There is no universal national microchip database. When Brisbane and the Hellions were chipped, eleven and eight years ago respectively, the companies selling the chips maintained their own registries. I had to mail off their registration forms, and making changes to the information involved downloading and printing a form and then mailing that off with a check. The companies, HomeAgain and InfoPet, both charged for information updates. The companies also kept track of who they sold their chips to, so an unregistered chip could be tracked to the veterinarian that sold it originally.

Today, there are a lot of different companies selling microchip kits for pets, and many do not keep any sort of records at all. You can buy a chip from them, and implant it in your pet, but unless you deliberately register it somewhere, nobody will be able to connect it to you. A microchip is like an individual serial number, the chip itself contains only that number. This has become an issue in recent years, lost pets turn up in shelters and get scanned, only to find that their chip number cannot be found in any registry.

Register That Chip!

Happily registering a microchip and updating the information is easier than ever. You should be able to update your contact information online for free if your chip manufacturer maintains their own registry. HomeAgain and probably some of the others charge an annual subscription fee for additional services, but once your pet's chip is registered with them, it stays registered forever. 

If you know your pet's chip number, you can look it up via that American Animal Hospital Association's microchip lookup tool. This won't tell you the contact information associated with the chip, but it will tell you who it is registered with. It even gives you a link to each registry website. When someone finds a chipped pet and uses the lookup tool, they can contact the registries listed to get the owner's contact information. I use this tool quite a bit, recently I discovered that someone's dog of many years had a totally unregistered chip.

There are two places to register your chip online for free, and all you need to know is your pet's chip number. The Found Animals Registry is the first place I registered my pets. They let you set up a profile for each of your pets, with pictures and medical information. I just registered them with Free Pet Chip Registry, and found it interesting that the registries don't cross-reference with each other. Sisci Godzilla's chip is still registered to her breeder through Found Animals, but Free Pet Chip Registry allowed me to register her to myself. 

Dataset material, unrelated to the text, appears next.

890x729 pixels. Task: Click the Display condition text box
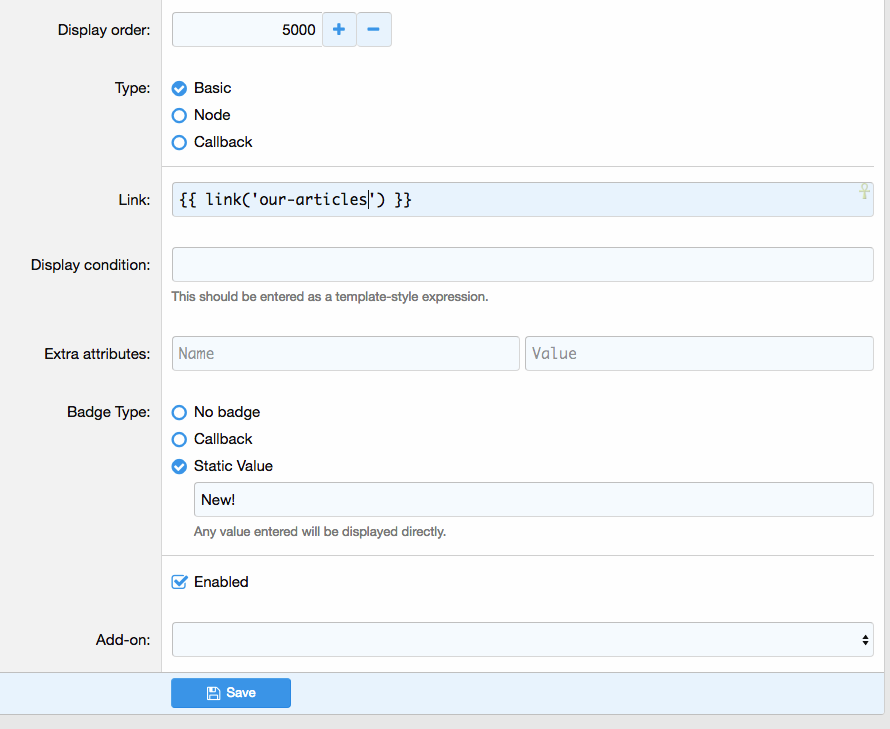[x=523, y=265]
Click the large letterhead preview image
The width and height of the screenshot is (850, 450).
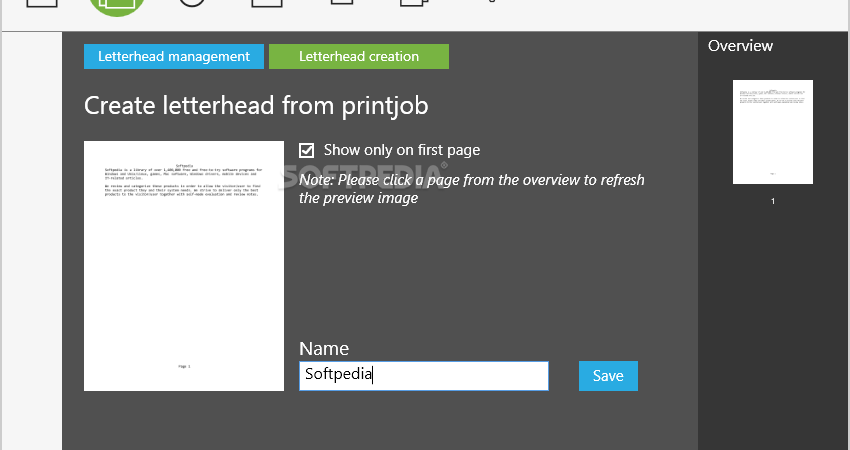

There are at least a dozen other registries out there, some sell their own brand of microchips but most will register any chip. However, they all charge for their services, and some also charge an annual subscription fee. They also claim to be universal national databases. So far, Found Animals is the most widely cited free database out there, and I think they come pretty close to being a universal national registry. I strongly encourage everyone to cross-register their pets with Found Animals and the Free Pet Chip Registry. They don't want to sell you anything, they just want to help you find your pet.